In the current slump of the Hindi film industry, where fewer films are going into production, star fees and entourage costs have shot up, and writers continue to be severely underpaid, can a Piku—which seamlessly brought three stars together for an intimate comedy drama—be made today? Shoojit Sircar says it is "more necessary" to make films like his beloved 2015 feature—provided, actors leave their insecurities and band together.

"I feel it is very important that you make films like Piku; actors will have to come and work together... which isn't happening today," Sircar tells THR India in an interview days before speculation surfaced that the filmmaker is mounting a two-hero film, and has signed Rajkummar Rao for the same, but is searching for the other co-star.

Sircar looks at Hollywood to pluck out an example of casting; beyond the tentpole populist films, he notes how actors in the west also star in independent films. These are big stars who "just think of their roles" and sign up for a movie, even if it's a two-to-four-page role.

"In our industry, some heroes are not ready to work with another hero. I am appealing to all the actors... if you have to survive and make this industry float, we all have to come together. If I need three actors, they should come together, thinking, 'Okay, let's work for this film.' That environment is needed," Sircar adds.

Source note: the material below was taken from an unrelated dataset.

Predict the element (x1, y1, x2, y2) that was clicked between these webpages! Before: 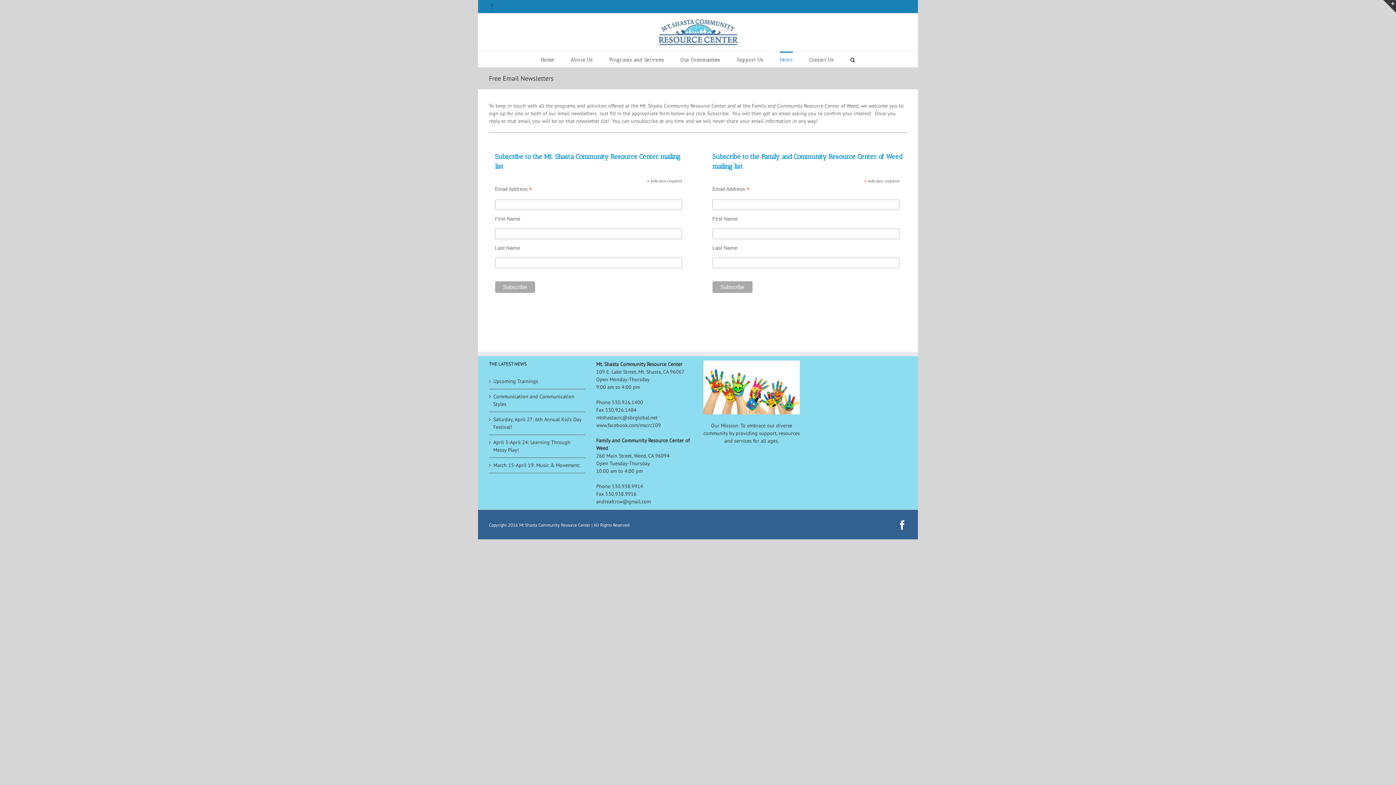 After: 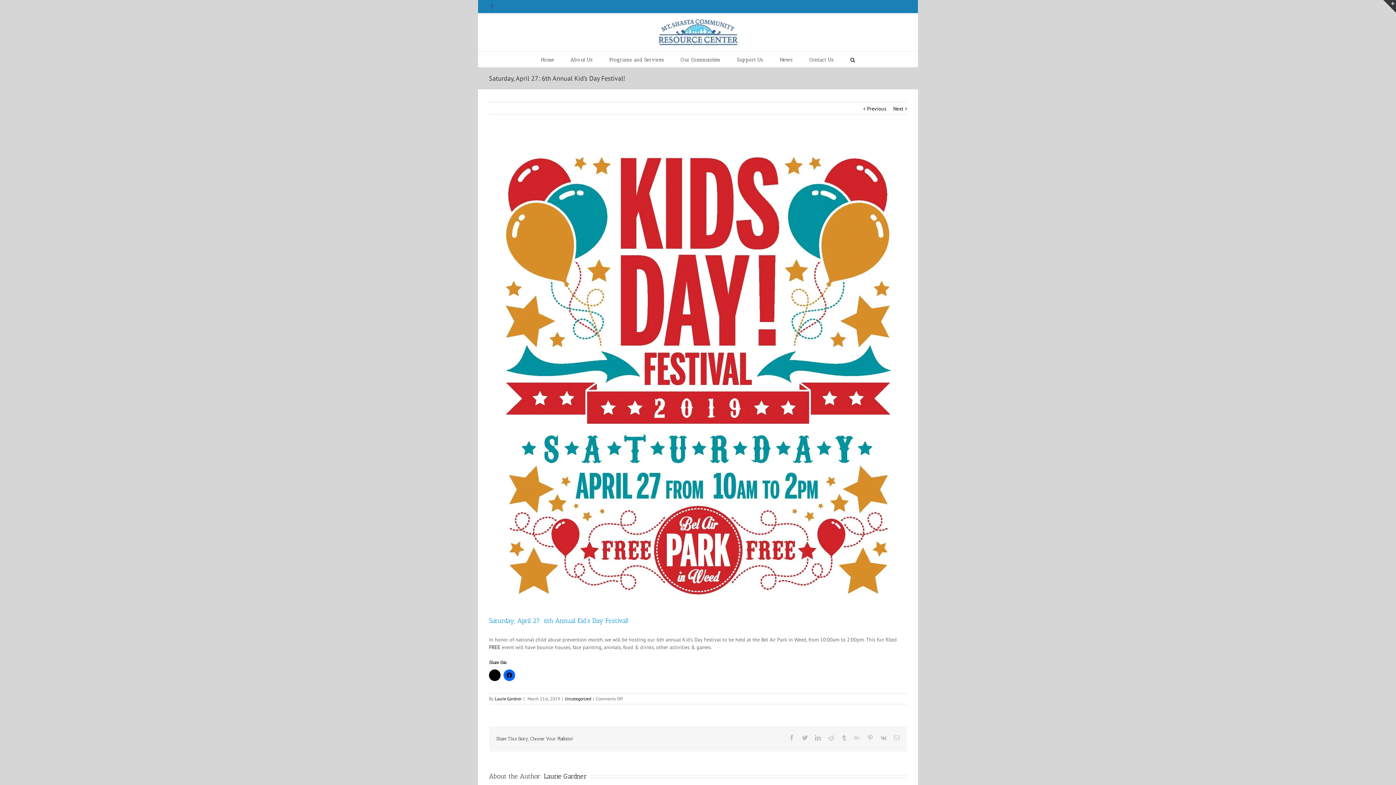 Action: label: Saturday, April 27: 6th Annual Kid’s Day Festival! bbox: (493, 416, 581, 431)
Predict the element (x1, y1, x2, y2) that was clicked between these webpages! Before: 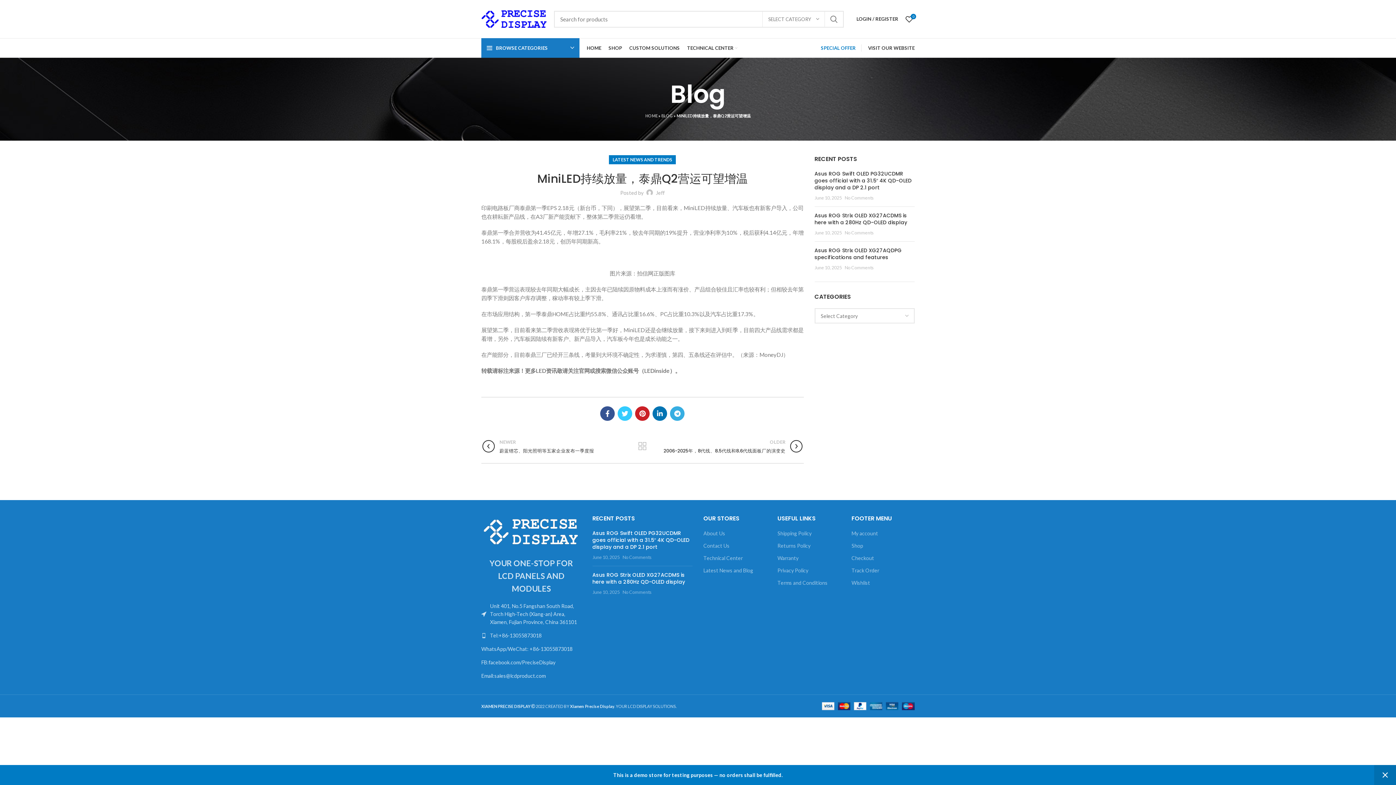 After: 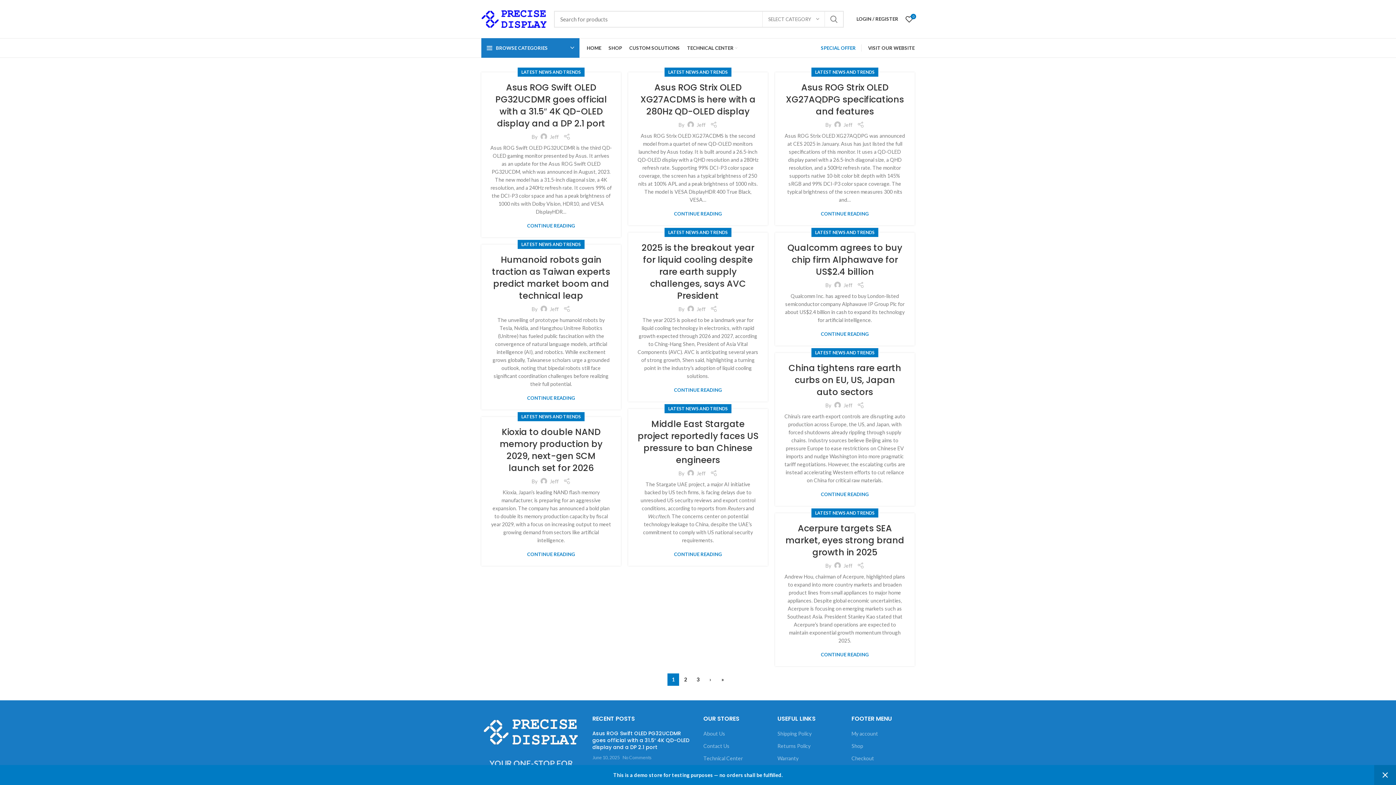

It is not that multistarrers are not happening, Sircar is quick to note. Hindi film stars will assemble for franchise films, but some actors are not ready to do the same when it comes to putting their might behind "out of the box" independent movies.

"Some actors are doing it. For (Sajid) Nadiawala films or Welcome, they all come together, and it's great. But that needs to happen in independent films also, which are out of the box. It has to be constant for the chain to move; only then will this industry come back," he adds.

And of course, the costs. Sircar, who has mounted mid-budget films earlier, says that Bollywood has made a "huge blunder" with budgets, which is what needs to be revised soon. "That is a blunder that we have already made and now we need to correct it," he concludes.